* [Problem to work on]: Print the records starting at the line containing "At what coordinates" and ending after the line containing "coord(284,95)", copying each line verbatim. Do not include the pictures in your answer.

* [Listed entries]:
****************************************
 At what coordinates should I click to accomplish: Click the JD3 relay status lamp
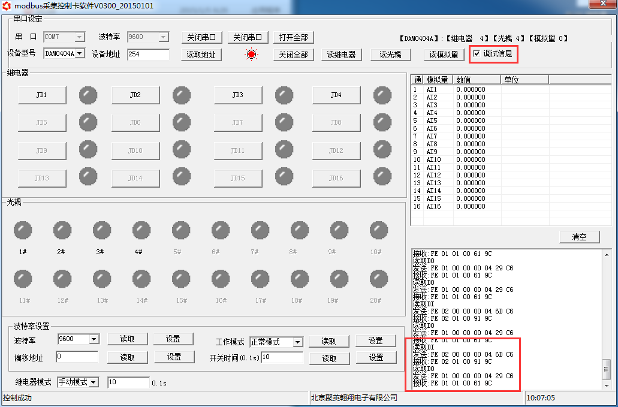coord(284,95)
****************************************
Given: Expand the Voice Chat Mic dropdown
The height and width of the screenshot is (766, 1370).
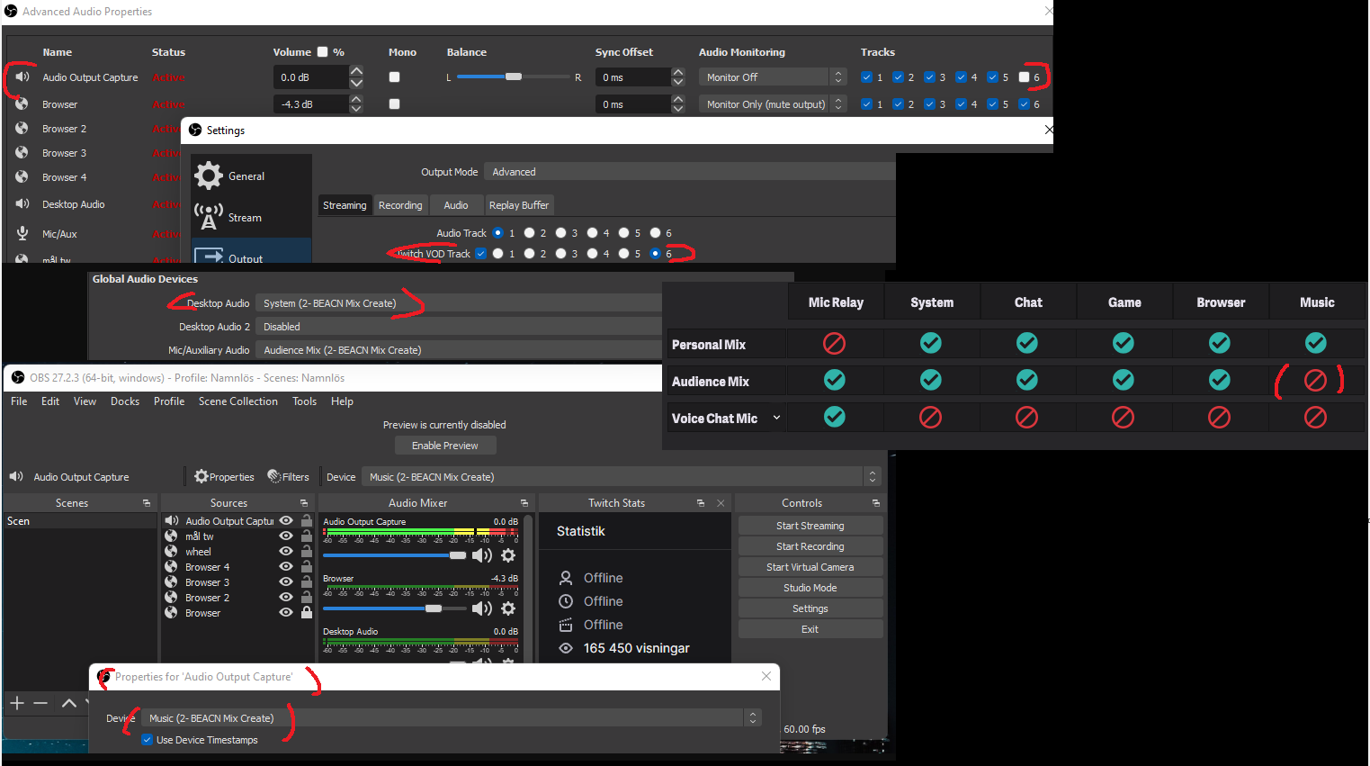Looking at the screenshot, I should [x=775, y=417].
****************************************
* [Result for this exercise]:
 At what coordinates should I click to accomplish: Click the JD3 relay status lamp
coord(284,95)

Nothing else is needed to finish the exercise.